Lord Daerwin glanced at Renda but he said nothing.
After a moment of uncomfortable silence, the messenger
shrugged. “Is all she had to say.”
Renda nodded with relief. “By way of reply,” she began,
taking a parchment from her father’s desk.
“You could write it, you could,” interrupted the Bremondine,
“an you would keep it all confidence-like, you could, and I’d be all too happy
to set it in her hand, aye. But I’m a memory messenger, me, and no message is
safer kept than in mine own head.”
She looked up at him briefly before she put the parchment
back in the drawer. “Very well, then,” she said agreeably. “Tell her—”
They heard a knock at the audience chamber door, and Sir
Matow stood outside, leaning painfully against the wall. “Begging your pardon,
my lord,” he said, bowing his head, “but I see something at the northeastern
horizon—”
“Blast,” snarled the Bremondine. “So much for my news.”
“Something?” Lord Daerwin stood.
“Apologies, my lord.” The sentry looked down. “My eyes are
not as sharp...”
“Of motley, and spread along the roadway, is it?” asked the
Bremondine.
“No,” spoke Sir Matow uncertainly. “I saw but a mere speck
of blue on the horizon ere I came to report, of a shade just darker than the
sky. But sire, the villagers have seen it, as well, and they approach the
gates.” He would have said more, but instead, he stood aside to let the
sheriff pass.
The villagers. Maddock. Renda looked at the Bremondine a
moment before asking, “You know what it is that brings the villagers, then?”

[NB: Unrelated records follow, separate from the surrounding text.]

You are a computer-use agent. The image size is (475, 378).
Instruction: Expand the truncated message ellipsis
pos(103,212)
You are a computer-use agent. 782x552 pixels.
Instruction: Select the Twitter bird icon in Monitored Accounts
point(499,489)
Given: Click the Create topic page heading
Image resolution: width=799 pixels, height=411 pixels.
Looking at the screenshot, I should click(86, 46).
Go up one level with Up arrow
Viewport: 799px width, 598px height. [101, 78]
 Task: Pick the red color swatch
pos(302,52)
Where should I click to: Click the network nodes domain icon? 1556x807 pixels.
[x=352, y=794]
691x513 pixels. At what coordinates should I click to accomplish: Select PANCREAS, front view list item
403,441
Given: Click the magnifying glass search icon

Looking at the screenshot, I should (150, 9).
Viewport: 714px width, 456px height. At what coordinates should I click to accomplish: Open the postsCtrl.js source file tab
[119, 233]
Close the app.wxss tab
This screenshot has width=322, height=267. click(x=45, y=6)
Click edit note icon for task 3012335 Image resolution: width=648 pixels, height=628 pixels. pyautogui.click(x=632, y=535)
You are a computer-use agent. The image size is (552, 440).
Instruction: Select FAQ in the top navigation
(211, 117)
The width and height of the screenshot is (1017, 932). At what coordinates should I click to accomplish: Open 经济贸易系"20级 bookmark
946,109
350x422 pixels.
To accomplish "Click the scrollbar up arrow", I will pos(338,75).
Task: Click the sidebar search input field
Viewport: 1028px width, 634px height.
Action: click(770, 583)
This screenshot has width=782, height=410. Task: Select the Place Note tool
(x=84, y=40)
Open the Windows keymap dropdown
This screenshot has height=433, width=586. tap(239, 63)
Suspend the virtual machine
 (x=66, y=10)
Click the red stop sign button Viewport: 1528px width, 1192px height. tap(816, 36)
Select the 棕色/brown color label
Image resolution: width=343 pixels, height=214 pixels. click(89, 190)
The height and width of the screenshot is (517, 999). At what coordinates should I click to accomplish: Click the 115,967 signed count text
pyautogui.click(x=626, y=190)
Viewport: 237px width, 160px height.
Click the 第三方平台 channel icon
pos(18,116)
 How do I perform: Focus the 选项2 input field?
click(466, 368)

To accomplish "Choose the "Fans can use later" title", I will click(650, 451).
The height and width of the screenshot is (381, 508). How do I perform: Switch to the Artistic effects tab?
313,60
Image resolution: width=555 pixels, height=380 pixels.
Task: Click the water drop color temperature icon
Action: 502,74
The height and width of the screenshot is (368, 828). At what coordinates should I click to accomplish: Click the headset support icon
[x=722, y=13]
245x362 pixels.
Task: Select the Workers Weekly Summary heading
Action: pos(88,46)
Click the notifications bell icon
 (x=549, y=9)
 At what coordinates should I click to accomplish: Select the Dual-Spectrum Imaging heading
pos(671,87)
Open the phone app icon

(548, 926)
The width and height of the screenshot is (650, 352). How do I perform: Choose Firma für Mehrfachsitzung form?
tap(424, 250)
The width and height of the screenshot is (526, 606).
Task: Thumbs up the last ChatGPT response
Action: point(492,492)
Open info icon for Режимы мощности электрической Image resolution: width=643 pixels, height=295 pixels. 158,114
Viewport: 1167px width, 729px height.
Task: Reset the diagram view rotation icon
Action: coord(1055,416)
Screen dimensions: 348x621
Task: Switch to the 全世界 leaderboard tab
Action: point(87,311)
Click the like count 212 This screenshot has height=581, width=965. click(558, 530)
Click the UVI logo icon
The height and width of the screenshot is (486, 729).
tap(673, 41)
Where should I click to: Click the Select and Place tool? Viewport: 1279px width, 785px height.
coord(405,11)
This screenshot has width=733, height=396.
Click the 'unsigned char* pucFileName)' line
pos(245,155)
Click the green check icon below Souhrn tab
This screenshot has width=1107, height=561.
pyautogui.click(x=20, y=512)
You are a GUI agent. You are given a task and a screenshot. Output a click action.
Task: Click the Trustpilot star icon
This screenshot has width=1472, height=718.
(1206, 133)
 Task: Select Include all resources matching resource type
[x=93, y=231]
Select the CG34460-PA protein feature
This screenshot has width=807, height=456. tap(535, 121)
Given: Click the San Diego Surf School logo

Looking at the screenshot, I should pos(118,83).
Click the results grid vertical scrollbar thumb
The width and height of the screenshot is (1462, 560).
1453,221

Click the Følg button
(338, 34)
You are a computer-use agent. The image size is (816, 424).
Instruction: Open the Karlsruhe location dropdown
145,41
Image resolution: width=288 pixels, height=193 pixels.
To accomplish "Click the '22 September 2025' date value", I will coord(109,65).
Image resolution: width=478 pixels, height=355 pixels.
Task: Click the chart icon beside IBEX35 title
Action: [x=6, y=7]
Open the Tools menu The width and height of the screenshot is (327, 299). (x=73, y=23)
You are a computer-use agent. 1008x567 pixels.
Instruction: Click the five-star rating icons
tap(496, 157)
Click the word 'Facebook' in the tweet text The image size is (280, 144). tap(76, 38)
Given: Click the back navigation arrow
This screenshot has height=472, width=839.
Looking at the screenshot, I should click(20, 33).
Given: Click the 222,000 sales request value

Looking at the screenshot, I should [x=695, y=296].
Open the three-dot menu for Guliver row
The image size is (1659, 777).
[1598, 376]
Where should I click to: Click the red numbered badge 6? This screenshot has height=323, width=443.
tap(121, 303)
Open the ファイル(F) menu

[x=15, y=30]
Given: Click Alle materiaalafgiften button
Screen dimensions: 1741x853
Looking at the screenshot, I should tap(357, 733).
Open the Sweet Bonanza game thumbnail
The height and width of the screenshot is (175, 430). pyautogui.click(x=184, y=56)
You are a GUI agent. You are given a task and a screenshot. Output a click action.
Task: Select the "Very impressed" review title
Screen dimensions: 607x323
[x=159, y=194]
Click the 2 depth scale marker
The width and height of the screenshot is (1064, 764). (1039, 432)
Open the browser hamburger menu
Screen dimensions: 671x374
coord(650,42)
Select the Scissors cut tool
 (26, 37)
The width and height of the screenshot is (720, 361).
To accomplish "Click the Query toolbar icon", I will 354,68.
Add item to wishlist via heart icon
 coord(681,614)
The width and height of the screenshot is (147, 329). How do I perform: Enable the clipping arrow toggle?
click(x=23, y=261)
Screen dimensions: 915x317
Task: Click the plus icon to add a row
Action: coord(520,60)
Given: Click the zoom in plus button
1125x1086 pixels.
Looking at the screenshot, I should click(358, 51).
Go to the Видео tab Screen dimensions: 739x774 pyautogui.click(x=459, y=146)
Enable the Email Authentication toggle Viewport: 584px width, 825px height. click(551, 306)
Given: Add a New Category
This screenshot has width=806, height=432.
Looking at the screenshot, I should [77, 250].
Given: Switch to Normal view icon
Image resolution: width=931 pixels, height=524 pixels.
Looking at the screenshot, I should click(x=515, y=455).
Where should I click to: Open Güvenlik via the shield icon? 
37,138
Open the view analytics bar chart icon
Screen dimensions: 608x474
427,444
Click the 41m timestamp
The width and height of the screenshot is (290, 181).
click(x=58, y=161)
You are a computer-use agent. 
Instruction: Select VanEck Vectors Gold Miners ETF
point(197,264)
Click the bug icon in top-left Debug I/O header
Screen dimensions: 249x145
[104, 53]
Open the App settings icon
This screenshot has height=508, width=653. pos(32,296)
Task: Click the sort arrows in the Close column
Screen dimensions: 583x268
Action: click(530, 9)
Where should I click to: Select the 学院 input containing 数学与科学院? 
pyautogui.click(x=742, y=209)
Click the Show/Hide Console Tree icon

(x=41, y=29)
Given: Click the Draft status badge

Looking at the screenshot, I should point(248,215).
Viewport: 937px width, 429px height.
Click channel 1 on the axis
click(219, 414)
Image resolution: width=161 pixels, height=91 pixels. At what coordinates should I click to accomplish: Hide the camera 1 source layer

“Aye,” breathed the Bremondine dejectedly. “The blue is a
Hadrian all bedecked and canopied and sitting astride a horse. If you can
imagine it. Behind him comes some ten more or so of varied hue and creed,
likewise of power and prestige, aye.” Renda’s eyes widened and she rushed after
her father. She heard the messenger behind her telling the confused Matow,
“It’s your cardinal, lad, and a bloody decury more of his ilk, come to call at
Brannagh!”
For the first time since Chatka’s death, the remaining
villagers had come along the road to stand at the far side of the dry moat.
Until now, they had been careful to hide their numbers since Maddock’s attack
on Graymonde Keep, to hide their meetings and their plotting against the House
of Brannagh. Renda and her father, looking out at them from the castle gate,
wondered if even they could see how depleted in number they had been by the
plague. But while they had been careful to hide their numbers from the
knights, so she and her father had not let it be known how many remained of his
knights. Moments from now, they would see that even as they stood, they still
outnumbered those of the castle. Maddock would see.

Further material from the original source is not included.